__EXERCISE__.
No pictures should appear in the copy; otherwise retype the entries exactly.

· · ·

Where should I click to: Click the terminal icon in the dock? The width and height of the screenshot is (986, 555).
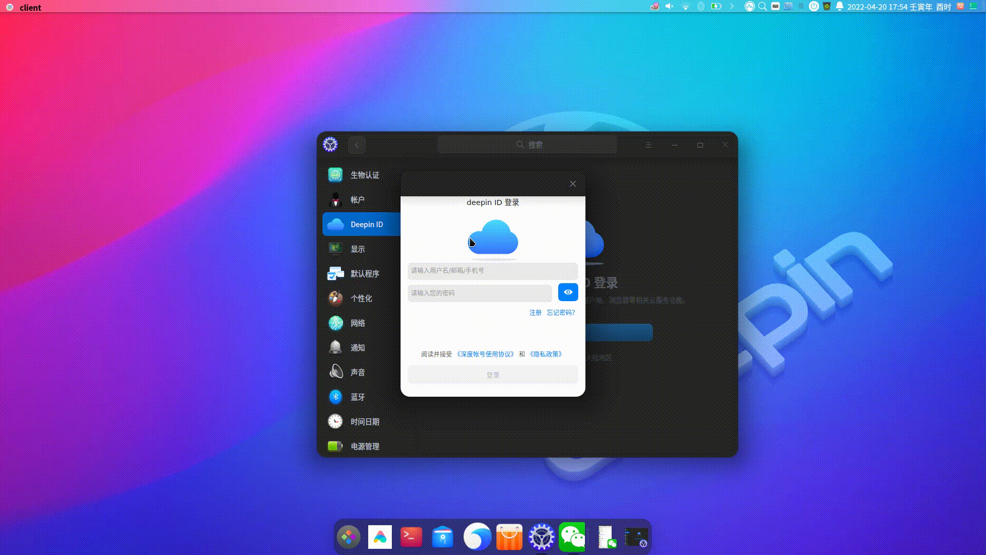click(411, 537)
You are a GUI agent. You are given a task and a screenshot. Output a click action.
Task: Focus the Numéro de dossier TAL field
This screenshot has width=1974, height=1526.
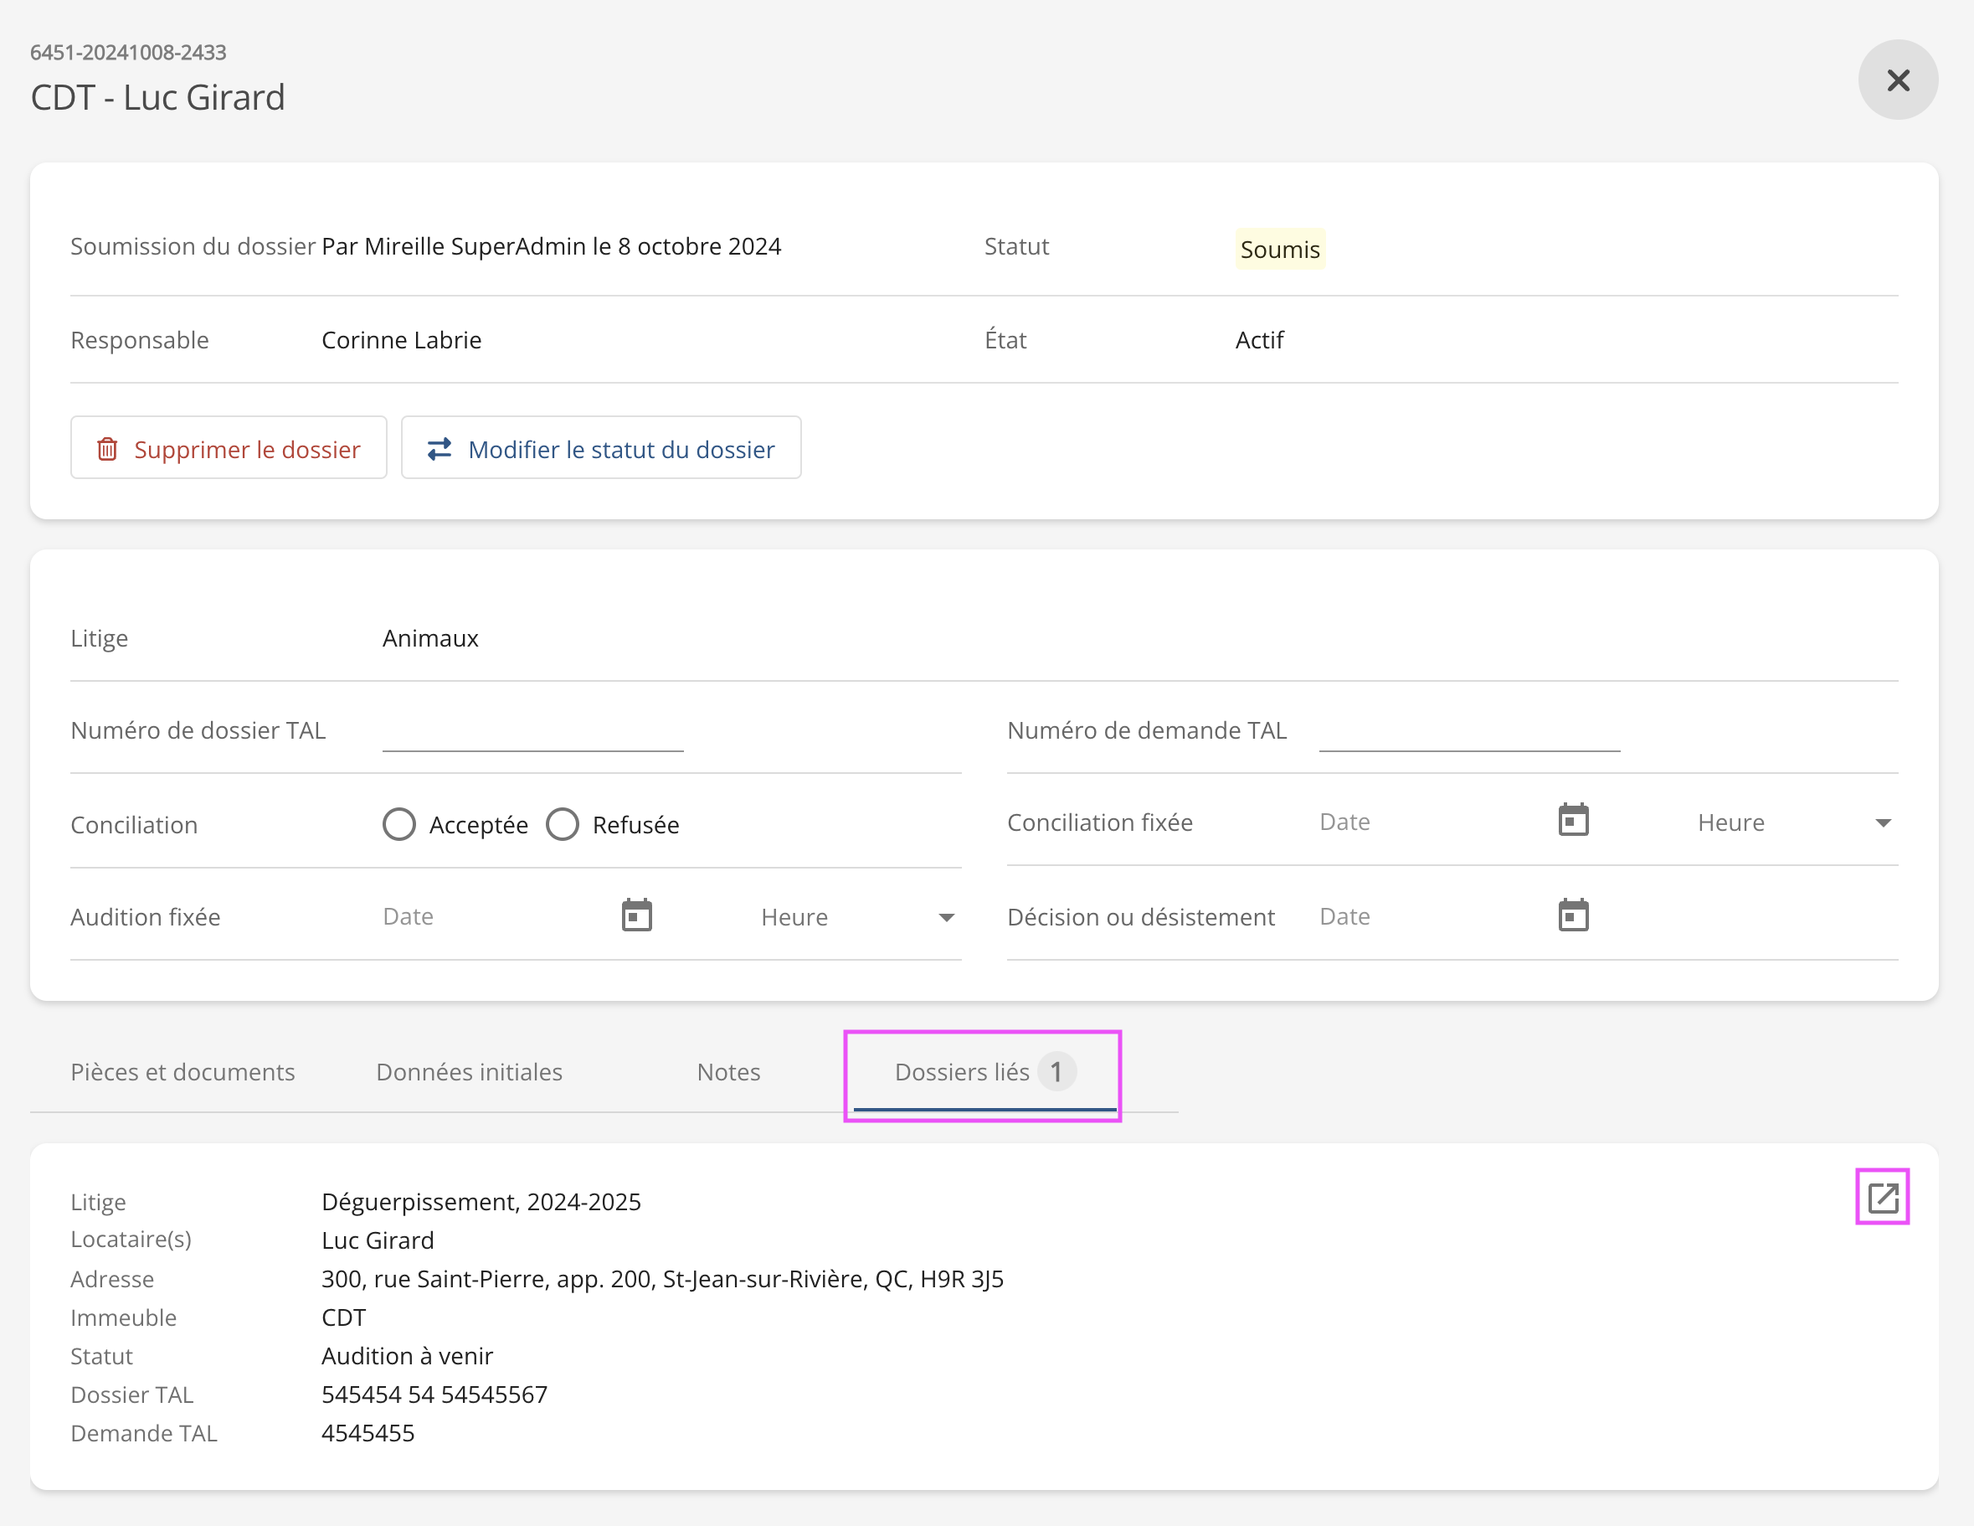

· · ·

__WRITTEN REPLY__.
Where should I click to: Click the terminal icon in the dock? The width and height of the screenshot is (986, 555).
click(411, 537)
You are a GUI agent. You are given a task and a screenshot. Output a click action.
Task: Focus the Numéro de dossier TAL field
This screenshot has width=1974, height=1526.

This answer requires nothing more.